##### EXTRACT TO READ #####

Is it not indeed strange, that in order to justify the Divinity, they make him every moment the most unjust of beings! As soon as we complain of his conduct, they think to silence us by alleging, that God is master; which signifies, that God, being the strongest, is not bound by ordinary rules. But the right of the strongest is the violation of all rights. It seems right only to the eyes of a savage conqueror, who in the heat of his fury imagines, that he may do whatever he pleases with the unfortunate victims, whom he has conquered. This barbarous right can appear legitimate only to slaves blind enough to believe that everything is lawful to tyrants whom they feel too weak to resist.
In the greatest calamities, do not devout persons, through a ridiculous simplicity, or rather a sensible contradiction in terms, exclaim, that the Almighty is master. Thus, inconsistent reasoners, believe, that the Almighty (a Being, one of whose first attributes is goodness,) sends you pestilence, war, and famine! You believe that the Almighty, this good being, has the will and right to inflict the greatest evils, you can bear! Cease, at least, to call your God good, when he does you evil; say not, that he is just, say that he is the strongest, and that it is impossible for you to ward off the blows of his caprice.
God, say you, chastises only for our good. But
what real good can result to a people from being exterminated by
the plague, ravaged by wars, corrupted by the examples of
perverse rulers, continually crushed under the iron sceptre of a
succession of merciless tyrants, annihilated by the scourges of a
bad government, whose destructive effects are often felt for
ages? If chastisements are good, then they cannot have too much
of a good thing! The eyes of faith must be strange eyes,
if with them they see advantages in the most dreadful calamities,
in the vices and follies with which our species are afflicted.
§90. What strange ideas of divine justice must Christians have, who are taught to believe, that their God, in view of reconciling to himself the human race, guilty, though unconscious, of the sin of their fathers, has put to death his own son, who was innocent and incapable of sinning? What should we say of a king, whose subjects should revolt, and who, to appease himself, should find no other expedient than to put to death the heir of his crown, who had not participated in the general rebellion? "It is," the Christian will say, "through goodness to his subjects, unable of themselves to satisfy divine justice, that God has consented to the cruel death of his son." But the goodness of a father to strangers does not give him the right of being unjust and barbarous to his own son. All the qualities, which theology ascribes to God, reciprocally destroy one another. The exercise of one of his perfections is always at the expense of the exercise of another.
Has the Jew more rational ideas of divine justice than the
Christian? The pride of a king kindles the anger of heaven; Jehovah
causes the pestilence to descend upon his innocent people;
seventy thousand subjects are exterminated to expiate the fault
of a monarch, whom the goodness of God resolved to spare.
§91. Notwithstanding the various acts
of injustice, with which all religions delight to blacken the
Divinity, men cannot consent to accuse him of iniquity. They
fear, that, like the tyrants of this world, truth will offend
him, and redouble upon them the weight of his malice and tyranny.

##### DATA SUPPLIED #####

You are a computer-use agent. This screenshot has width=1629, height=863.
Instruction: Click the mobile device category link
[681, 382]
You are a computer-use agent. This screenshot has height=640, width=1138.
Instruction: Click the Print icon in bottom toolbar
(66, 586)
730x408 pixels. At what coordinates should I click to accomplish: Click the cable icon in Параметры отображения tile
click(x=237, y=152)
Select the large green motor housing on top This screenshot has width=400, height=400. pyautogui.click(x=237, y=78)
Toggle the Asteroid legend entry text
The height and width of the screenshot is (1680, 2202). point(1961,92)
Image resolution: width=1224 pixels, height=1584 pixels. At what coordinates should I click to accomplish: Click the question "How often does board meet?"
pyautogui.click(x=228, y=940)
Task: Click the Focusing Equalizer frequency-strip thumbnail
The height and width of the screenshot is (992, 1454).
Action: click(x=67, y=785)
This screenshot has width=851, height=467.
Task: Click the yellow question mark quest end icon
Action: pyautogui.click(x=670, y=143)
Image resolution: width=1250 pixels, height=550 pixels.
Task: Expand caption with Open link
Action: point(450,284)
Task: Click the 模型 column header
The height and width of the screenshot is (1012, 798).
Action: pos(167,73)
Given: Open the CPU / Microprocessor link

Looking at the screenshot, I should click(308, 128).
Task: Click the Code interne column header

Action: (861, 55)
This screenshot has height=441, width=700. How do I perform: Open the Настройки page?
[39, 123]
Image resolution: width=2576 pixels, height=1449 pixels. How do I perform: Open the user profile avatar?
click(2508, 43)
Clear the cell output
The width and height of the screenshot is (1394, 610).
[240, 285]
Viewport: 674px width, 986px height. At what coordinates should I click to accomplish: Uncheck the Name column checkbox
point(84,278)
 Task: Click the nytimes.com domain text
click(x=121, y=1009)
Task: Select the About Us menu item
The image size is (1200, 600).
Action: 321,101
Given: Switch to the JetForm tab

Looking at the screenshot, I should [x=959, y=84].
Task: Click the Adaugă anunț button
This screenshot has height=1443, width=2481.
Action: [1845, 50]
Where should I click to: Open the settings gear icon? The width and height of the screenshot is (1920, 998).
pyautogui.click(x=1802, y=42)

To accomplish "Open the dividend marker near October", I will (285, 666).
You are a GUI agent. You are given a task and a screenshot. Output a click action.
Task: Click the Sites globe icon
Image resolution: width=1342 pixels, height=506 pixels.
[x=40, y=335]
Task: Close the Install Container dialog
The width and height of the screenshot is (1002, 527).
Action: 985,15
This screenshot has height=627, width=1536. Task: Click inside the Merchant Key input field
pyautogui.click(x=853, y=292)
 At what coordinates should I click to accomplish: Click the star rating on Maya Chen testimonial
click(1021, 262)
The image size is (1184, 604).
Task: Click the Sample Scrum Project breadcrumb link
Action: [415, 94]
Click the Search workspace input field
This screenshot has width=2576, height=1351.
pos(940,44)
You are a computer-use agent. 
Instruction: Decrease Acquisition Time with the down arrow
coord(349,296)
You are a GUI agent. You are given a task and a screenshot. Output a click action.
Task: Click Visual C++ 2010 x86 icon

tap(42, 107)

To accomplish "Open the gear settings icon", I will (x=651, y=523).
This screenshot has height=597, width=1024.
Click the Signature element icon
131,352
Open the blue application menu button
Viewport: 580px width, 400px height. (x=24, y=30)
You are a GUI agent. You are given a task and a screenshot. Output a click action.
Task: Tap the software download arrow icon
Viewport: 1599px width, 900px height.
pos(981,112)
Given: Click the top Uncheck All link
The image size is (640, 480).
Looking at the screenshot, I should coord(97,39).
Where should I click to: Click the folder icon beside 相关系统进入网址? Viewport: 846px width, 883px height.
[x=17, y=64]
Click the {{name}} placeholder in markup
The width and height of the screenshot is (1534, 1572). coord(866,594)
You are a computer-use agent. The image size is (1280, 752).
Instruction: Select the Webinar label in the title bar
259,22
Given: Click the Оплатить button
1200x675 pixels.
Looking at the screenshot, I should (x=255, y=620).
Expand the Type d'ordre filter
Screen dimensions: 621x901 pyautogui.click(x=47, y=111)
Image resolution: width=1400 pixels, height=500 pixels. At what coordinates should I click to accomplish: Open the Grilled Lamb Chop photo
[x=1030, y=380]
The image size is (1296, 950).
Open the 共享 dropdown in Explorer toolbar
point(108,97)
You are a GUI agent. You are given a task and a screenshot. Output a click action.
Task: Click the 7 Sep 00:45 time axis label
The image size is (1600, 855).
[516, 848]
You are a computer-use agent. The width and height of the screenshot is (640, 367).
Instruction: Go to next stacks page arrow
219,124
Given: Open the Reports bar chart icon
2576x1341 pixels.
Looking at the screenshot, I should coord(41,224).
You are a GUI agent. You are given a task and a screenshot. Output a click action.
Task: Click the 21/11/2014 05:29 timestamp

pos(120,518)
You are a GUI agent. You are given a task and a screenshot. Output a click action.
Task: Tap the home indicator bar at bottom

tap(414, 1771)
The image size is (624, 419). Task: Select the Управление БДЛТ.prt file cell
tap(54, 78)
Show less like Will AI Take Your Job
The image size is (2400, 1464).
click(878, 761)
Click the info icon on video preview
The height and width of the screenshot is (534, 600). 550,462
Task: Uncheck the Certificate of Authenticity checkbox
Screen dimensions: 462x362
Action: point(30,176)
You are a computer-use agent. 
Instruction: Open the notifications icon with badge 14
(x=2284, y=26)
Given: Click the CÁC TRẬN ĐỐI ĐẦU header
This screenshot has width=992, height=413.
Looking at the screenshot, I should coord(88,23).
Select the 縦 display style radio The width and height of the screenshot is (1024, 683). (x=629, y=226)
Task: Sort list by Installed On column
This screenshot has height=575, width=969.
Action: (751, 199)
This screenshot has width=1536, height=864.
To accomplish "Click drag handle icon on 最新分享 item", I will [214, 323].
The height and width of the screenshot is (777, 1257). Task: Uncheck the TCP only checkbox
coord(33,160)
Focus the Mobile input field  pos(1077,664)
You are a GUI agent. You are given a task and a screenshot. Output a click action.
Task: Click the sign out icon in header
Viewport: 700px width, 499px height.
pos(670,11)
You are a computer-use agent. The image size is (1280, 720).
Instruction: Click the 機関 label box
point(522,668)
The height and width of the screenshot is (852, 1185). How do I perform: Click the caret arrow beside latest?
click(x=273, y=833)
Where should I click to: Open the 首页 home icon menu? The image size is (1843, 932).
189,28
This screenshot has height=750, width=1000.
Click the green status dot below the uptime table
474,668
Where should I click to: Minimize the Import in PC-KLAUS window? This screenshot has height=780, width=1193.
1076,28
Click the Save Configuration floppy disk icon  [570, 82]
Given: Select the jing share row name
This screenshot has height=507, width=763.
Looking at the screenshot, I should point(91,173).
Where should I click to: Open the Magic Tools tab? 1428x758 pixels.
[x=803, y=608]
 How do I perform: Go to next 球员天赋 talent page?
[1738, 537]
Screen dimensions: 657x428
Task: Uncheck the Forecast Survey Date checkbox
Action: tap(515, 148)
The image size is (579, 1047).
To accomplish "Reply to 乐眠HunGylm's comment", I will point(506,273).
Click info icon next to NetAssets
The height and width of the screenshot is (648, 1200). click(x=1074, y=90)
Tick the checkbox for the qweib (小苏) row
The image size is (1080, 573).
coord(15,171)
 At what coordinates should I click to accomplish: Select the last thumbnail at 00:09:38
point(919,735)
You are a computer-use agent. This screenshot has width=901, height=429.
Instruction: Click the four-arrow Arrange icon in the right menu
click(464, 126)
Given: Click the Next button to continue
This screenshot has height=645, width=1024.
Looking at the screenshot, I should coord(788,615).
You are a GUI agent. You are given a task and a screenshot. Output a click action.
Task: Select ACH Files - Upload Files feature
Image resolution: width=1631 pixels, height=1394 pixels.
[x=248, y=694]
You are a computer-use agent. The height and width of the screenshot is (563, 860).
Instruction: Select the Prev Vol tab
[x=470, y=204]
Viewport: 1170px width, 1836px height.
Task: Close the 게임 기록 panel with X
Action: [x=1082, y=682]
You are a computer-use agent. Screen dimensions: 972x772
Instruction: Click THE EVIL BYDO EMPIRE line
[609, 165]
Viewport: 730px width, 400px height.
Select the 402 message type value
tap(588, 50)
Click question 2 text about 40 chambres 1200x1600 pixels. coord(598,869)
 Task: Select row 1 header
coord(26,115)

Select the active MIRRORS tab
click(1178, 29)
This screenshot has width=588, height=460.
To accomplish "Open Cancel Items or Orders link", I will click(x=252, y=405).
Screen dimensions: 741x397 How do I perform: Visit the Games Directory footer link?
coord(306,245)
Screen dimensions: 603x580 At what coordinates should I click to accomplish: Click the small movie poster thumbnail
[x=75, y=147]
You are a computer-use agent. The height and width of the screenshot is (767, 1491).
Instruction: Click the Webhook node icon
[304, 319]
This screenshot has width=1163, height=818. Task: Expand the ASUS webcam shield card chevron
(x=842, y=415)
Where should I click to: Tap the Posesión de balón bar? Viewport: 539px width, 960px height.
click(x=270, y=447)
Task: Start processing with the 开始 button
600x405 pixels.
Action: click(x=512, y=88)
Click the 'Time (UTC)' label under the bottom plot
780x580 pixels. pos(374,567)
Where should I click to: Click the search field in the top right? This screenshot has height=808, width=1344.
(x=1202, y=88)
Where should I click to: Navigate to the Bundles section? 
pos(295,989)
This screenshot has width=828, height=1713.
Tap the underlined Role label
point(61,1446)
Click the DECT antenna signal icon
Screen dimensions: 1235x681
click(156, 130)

#####

(WHAT THE TASK ASKS)
Print the passage on divine justice from "Has the Jew" up to and including "resolved to spare.". Rely only on the passage on divine justice for this.

(SOLUTION)
Has the Jew more rational ideas of divine justice than the
Christian? The pride of a king kindles the anger of heaven; Jehovah
causes the pestilence to descend upon his innocent people;
seventy thousand subjects are exterminated to expiate the fault
of a monarch, whom the goodness of God resolved to spare.